(SET EXERCISE) Please convert the part of the material below that opens with the line containing "I will pos(79,541)." and closes with the line containing "Action: (x=1234, y=176)" into a numbered list, both of those lines included. Give only that part, and drop any blank lines.

[Dataset records]

#####

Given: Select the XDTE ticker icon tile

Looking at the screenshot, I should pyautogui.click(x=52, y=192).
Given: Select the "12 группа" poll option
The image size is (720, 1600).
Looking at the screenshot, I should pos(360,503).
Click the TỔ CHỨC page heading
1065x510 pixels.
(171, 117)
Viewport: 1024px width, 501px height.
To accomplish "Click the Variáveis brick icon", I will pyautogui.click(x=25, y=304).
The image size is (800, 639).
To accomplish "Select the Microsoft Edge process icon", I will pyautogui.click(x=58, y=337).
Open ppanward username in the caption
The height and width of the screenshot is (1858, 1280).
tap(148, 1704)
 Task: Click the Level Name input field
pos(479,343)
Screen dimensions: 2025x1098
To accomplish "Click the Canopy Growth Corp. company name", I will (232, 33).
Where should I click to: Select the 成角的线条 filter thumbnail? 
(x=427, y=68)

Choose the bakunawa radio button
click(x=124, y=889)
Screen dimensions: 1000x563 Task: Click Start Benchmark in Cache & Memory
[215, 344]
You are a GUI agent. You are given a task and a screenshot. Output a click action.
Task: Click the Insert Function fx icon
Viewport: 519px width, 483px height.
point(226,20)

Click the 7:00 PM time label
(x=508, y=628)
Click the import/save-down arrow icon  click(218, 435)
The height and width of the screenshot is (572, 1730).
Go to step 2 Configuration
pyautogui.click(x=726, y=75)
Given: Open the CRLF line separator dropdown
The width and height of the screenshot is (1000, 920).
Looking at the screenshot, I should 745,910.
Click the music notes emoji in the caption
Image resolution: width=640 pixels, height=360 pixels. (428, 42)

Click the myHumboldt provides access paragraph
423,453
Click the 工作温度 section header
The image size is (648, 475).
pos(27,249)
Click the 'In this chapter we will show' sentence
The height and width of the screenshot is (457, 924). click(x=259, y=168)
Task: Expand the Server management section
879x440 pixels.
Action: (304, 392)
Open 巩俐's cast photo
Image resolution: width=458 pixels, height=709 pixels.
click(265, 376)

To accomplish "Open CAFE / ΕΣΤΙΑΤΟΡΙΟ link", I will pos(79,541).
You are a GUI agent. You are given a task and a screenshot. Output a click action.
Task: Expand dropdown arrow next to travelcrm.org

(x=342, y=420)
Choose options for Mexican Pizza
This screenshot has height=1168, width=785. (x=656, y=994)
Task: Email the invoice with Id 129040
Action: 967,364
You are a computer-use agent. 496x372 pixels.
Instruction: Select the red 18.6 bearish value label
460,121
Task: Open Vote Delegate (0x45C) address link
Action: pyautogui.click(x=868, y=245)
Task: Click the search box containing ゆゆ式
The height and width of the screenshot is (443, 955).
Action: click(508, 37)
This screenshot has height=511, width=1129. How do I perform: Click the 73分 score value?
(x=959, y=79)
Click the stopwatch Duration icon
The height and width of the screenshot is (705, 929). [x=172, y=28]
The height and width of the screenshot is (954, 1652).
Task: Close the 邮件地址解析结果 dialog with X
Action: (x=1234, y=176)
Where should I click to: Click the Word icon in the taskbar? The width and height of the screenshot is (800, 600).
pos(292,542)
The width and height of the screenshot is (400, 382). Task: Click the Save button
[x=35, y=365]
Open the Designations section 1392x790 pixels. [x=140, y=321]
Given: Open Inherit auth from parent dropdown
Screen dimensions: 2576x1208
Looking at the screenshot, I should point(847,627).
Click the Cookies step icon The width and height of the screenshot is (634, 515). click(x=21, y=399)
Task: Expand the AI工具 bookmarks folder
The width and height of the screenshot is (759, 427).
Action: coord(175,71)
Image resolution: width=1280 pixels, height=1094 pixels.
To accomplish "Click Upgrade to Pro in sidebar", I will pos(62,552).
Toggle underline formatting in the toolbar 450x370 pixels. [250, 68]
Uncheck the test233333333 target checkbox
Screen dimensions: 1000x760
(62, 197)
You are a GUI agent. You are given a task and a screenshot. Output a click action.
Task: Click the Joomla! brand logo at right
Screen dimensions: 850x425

#####

(RESULT)
1. To accomplish "Open CAFE / ΕΣΤΙΑΤΟΡΙΟ link", I will pos(79,541).
2. You are a GUI agent. You are given a task and a screenshot. Output a click action.
3. Task: Expand dropdown arrow next to travelcrm.org
4. (x=342, y=420)
5. Choose options for Mexican Pizza
6. This screenshot has height=1168, width=785. (x=656, y=994)
7. Task: Email the invoice with Id 129040
8. Action: 967,364
9. You are a computer-use agent. 496x372 pixels.
10. Instruction: Select the red 18.6 bearish value label
11. 460,121
12. Task: Open Vote Delegate (0x45C) address link
13. Action: pyautogui.click(x=868, y=245)
14. Task: Click the search box containing ゆゆ式
15. The height and width of the screenshot is (443, 955).
16. Action: click(508, 37)
17. This screenshot has height=511, width=1129. How do I perform: Click the 73分 score value?
18. (x=959, y=79)
19. Click the stopwatch Duration icon
20. The height and width of the screenshot is (705, 929). [x=172, y=28]
21. The height and width of the screenshot is (954, 1652).
22. Task: Close the 邮件地址解析结果 dialog with X
23. Action: (x=1234, y=176)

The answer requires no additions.